### TASK STATEMENT
Copy the records word for word, beginning at the line that contains "the jacket table" and ending after the line that contains "Looking at the".

### RECORDS FOR THE EXERCISE
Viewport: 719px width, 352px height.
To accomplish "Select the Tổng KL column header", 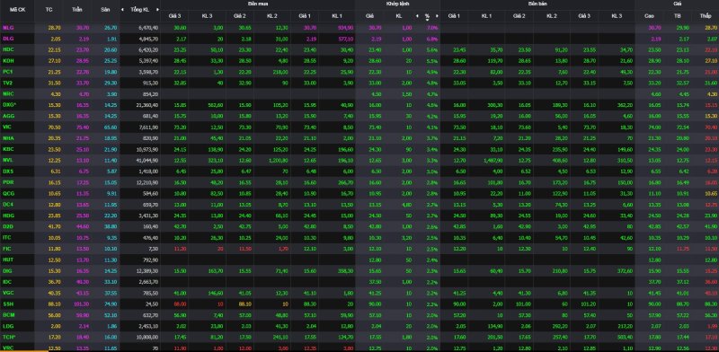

---

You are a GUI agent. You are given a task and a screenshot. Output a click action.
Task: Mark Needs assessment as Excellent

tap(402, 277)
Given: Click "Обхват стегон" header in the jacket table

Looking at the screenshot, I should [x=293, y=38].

### ANSWER FOR THE TASK
Given: Click "Обхват стегон" header in the jacket table

Looking at the screenshot, I should [x=293, y=38].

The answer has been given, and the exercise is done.